Dr. Brian Wingender, PhD

Fourth Advisor

Dr. Ryan M. Shamet, PhD, P.E.

Department Chair

Dr. Alan Harris

College Dean

Dr. John Kantner


Over the last 10 years microbially induced calcite precipitation (MICP) has emerged as a possible solution to reduce shoreline erosion. To date, most MICP soil treatments that have been studied involve column injection using a pump. In recent years, MICP application through surface percolation has gained traction as an alternative technique, but data using this technique are limited. More recently, a new treatment recipe/technique was developed, and this technique was termed “bioslurry”. Like most MICP studies research with bioslurry concentrated on the column injection method, and surface percolation has received very limited attention.

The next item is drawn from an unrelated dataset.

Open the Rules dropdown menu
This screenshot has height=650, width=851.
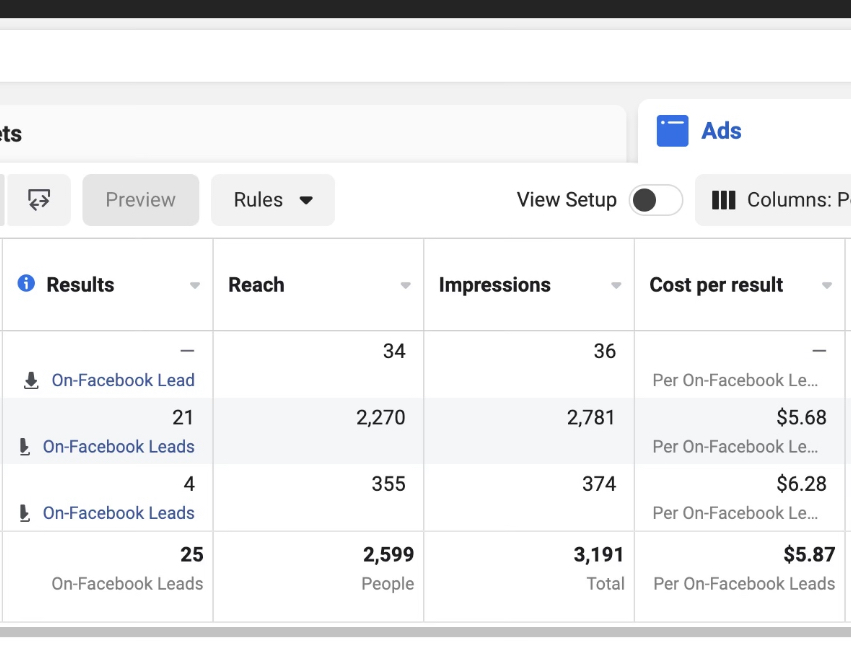(x=272, y=200)
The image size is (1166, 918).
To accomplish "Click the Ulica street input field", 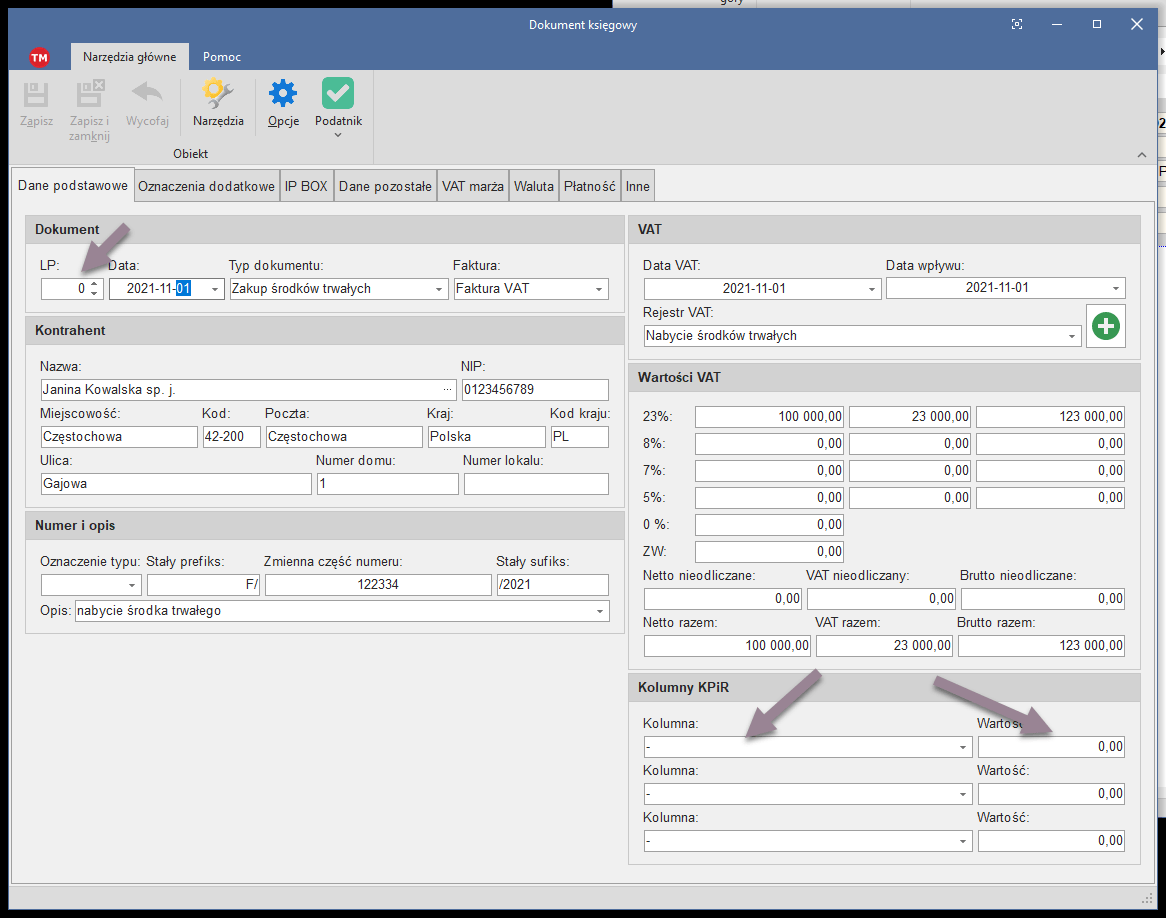I will [x=176, y=484].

This paper discusses the treatment of Florida beach sand by surface percolating bioslurry. Researchers experimented with variations of the bioslurry recipe to optimize erosion resistance, which was assessed using a pocket erodometer combined with physical measurements. Some specimens that performed well were further tested using a piston-style erosion rate testing instrument. In addition, treated specimen morphology was preliminarily examined using x-ray diffraction and scanning electron microscopy. Results showed that erosion resistance was maximized when 15% to 25% of the specimens’ pore volumes were filled with bioslurry. Results were surprising in the sense that applying a 1.5 M to 2.5 M cementation solution in combination with the bioslurry treatment produced better results than both 1 M and 4 M solutions. Finally, we note that previous researchers always used a relatively long (i.e., ~12 hour) stir time when preparing bioslurry. Results presented here show that it may be possible to produce comparable data with much shorter stir times (i.e., 1 to 2 hours).